Table 3. Comparison of some existing techniques.

Technique Name	Compression Ratio (%)
Analysis of Histograms of Video Frames using Statistical Methods [3]	7.08
Video Summarization Using Motion Activity Descriptors [10]	4.25
Keyframe Extraction of Compressed Video Shots using Adaptive Threshold Method [30]	4.5
Entropy-Based Fuzzy C-Means Clustering and KeyFrame Extraction [38]	8.4
Video Summarization for Sign Languages using MME	6.7
Human Motion Trajectory Analysis Based Video Summarization [54]	6.74

shows the compression ratios of the proposed technique along with these other techniques. The proposed method performs fairly well in terms of this metric.

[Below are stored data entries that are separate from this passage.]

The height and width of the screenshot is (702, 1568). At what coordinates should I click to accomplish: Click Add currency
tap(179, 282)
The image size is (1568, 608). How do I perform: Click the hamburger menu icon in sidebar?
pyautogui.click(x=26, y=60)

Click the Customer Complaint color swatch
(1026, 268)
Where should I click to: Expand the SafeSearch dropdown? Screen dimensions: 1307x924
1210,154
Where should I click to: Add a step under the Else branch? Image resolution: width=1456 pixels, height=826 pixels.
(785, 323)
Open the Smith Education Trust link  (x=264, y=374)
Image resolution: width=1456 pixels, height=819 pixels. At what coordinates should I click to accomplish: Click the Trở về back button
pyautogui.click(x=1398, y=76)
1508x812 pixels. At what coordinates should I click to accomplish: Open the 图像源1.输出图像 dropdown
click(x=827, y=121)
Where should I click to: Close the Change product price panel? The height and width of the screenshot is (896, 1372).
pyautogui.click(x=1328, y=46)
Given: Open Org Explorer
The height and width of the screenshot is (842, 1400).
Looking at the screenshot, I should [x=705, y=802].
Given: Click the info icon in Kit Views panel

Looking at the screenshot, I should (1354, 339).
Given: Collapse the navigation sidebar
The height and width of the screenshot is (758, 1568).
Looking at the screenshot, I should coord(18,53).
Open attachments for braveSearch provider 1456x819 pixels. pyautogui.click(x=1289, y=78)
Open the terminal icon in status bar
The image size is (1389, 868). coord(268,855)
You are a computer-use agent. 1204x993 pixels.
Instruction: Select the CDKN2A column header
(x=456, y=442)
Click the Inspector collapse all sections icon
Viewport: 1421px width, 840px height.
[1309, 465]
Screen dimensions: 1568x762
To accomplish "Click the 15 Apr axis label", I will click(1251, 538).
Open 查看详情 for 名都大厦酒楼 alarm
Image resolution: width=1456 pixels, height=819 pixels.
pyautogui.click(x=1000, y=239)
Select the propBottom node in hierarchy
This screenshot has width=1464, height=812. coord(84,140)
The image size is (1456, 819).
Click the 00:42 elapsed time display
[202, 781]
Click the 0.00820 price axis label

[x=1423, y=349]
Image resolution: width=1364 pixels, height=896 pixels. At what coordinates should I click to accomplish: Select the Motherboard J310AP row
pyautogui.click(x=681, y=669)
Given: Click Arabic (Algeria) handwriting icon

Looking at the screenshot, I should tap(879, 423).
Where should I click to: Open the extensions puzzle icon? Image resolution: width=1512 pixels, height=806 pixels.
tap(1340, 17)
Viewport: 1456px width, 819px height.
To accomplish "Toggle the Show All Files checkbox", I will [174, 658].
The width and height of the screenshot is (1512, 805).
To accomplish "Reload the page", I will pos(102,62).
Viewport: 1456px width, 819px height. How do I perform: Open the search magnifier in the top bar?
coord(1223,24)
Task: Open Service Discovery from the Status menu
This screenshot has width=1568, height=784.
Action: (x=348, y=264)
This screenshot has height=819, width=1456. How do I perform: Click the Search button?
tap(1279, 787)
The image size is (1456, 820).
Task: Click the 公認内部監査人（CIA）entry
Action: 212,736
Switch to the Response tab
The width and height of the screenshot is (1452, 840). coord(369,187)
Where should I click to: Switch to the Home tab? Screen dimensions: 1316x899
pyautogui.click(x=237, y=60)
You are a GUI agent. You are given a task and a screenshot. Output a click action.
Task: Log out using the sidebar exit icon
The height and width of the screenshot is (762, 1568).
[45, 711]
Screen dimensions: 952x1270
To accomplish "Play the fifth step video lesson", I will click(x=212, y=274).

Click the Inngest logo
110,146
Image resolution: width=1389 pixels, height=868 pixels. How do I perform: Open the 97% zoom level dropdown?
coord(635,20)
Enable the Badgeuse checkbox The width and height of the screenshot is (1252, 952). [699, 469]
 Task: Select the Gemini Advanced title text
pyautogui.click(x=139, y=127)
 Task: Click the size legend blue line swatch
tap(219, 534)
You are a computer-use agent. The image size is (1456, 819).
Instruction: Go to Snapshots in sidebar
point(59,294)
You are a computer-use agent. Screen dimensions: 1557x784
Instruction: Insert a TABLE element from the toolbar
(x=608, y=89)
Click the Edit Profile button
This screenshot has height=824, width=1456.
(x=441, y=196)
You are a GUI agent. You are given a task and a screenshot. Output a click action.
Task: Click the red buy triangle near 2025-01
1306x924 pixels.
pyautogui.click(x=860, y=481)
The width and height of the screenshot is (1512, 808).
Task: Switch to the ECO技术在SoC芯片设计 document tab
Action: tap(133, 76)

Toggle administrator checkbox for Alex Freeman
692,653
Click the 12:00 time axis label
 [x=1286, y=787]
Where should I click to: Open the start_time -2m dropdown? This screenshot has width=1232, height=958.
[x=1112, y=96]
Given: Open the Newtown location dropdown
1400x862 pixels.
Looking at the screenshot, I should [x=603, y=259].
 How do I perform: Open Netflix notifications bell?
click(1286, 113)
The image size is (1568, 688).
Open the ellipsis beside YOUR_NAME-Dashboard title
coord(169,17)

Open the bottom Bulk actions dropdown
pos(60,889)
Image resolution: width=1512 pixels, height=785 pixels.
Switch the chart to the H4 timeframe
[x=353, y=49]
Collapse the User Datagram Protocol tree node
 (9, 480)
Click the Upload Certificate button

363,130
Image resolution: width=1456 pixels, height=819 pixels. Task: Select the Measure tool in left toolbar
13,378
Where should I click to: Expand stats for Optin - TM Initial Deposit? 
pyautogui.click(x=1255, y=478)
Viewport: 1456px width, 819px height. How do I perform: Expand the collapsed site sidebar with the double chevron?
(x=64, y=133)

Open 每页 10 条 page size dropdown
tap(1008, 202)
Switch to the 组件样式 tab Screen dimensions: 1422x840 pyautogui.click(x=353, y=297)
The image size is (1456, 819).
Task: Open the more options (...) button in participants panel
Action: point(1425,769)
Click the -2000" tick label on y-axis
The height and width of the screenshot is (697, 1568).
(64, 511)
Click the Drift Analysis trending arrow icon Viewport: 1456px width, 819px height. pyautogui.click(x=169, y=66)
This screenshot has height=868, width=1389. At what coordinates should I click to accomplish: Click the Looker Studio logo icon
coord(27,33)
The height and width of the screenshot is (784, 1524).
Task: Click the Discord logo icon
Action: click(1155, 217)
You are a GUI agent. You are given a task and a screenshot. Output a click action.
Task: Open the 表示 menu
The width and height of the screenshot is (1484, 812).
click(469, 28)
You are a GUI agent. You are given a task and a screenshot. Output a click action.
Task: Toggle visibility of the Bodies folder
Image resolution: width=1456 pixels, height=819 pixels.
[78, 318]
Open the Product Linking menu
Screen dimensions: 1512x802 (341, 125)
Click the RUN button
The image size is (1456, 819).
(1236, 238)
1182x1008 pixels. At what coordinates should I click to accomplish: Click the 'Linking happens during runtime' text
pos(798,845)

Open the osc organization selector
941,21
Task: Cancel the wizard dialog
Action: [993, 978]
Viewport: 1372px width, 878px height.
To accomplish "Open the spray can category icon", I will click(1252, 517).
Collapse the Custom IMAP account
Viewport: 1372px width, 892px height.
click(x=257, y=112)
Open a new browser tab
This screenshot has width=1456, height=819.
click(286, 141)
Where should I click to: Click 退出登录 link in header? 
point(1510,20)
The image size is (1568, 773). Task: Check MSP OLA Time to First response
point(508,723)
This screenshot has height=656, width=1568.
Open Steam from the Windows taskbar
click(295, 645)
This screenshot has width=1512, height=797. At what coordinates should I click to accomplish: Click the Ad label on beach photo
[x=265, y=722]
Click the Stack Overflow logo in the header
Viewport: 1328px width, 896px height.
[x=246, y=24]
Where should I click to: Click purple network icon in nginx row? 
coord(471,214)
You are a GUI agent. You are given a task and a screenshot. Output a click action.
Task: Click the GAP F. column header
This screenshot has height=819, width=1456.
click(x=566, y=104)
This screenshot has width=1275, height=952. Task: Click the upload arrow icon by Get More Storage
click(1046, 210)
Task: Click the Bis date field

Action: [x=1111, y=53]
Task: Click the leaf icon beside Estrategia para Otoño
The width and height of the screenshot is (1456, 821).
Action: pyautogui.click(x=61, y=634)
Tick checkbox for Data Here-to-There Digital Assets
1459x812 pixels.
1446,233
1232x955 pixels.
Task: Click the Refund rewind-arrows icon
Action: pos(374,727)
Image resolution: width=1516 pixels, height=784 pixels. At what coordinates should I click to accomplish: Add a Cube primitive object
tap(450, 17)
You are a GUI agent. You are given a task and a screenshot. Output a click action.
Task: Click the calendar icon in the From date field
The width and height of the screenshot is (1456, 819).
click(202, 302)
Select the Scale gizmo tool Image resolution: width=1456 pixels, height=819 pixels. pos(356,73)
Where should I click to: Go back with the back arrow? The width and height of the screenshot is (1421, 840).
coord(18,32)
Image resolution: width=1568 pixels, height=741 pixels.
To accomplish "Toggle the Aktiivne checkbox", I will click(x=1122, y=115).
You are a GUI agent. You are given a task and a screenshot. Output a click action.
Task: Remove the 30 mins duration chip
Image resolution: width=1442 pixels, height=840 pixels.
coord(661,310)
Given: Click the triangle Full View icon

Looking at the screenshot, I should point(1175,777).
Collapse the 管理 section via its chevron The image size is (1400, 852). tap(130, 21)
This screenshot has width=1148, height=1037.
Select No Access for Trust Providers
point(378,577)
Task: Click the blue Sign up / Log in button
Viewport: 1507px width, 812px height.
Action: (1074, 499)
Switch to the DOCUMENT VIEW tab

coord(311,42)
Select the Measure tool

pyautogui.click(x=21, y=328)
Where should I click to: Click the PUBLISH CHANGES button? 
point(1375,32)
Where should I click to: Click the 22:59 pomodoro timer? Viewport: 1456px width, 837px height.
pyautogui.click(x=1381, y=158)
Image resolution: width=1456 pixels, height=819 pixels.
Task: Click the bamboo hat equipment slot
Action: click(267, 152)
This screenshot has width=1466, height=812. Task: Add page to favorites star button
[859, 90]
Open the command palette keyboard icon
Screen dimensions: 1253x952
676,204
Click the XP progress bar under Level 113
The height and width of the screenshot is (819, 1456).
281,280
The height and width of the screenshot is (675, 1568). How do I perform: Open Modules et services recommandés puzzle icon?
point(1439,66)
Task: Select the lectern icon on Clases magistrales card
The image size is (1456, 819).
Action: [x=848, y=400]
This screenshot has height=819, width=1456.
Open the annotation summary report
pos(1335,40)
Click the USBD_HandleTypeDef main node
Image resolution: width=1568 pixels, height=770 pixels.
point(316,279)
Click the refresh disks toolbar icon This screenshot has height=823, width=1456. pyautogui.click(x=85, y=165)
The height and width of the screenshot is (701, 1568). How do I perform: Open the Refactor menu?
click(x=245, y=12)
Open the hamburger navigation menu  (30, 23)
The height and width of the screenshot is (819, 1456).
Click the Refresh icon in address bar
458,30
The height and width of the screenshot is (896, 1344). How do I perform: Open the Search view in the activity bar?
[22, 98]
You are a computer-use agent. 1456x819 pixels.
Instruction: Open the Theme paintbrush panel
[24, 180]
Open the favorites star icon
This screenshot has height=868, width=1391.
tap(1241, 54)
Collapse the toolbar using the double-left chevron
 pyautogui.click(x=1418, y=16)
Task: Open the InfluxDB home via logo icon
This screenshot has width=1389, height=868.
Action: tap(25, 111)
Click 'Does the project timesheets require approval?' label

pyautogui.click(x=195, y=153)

The proposed technique uses an average of k frames with a median of entropy using a sliding window of size $k/2$. The technique incorporates the advantage of taking the mean of consecutive frames. The noise is reduced at the rate of the square root of the number of frames that are used in taking the mean. Therefore, when we average n frames at a time, the noise in the images is reduced by $\sqrt{n}$ [50]. This implies that averaging 5 frames reduces noise by a factor of 2. However, it is a time-consuming process to take an average of frames depending on the capability of the device, as $1/30$ of a second is required to average each frame. The technique based on simple averaging loses sharp transitions, and the selected keyframes might not produce an appropriate video summary. With simple entropy, selection of the threshold value is a difficult task. For faster videos such as those provided in the ASL LexiconVideo Dataset or videos of rapidly moving objects, we can select lower values of k for better results as shown in Figure 7.

5. Conclusions

Keyframe selection is an active area of research and plays a pivotal role in video summarization. A keyframe is one of the most efficient methods of obtaining a summary of the video content. The temporal order of the frames is maintained by the proposed MME technique. The frame average count k and sliding windows size $k/2$ can be changed depending on the nature of the video. For dynamic gestures, the value of k in the range 5–15 is preferential. Selecting a reasonable size of k rules out the possibility of missing frames in the proposed MME technique. Another distinct quality of the proposed technique is the distance of keyframes. We obtained keyframes that were at most $k\times k/2$ frames apart. A few redundant frames may have been added, but thereis a much lower chance of losing important information. The system is designed to provide input to video recognition in the form of images that tell the story of the input video by different signers. Adjusting the value of k accordingly or adding a mechanism to learn the value of k makes the system workable, even for very fast or very slow videos. The effectiveness of the MME method is, however, compromised for very rapid changes in a scene. In the future, methods with improved criteria in terms of the mean rate and the sliding window size will be designed. Integrating appropriate filters to remove noise from the final selected keyframes may improve the proposed technique.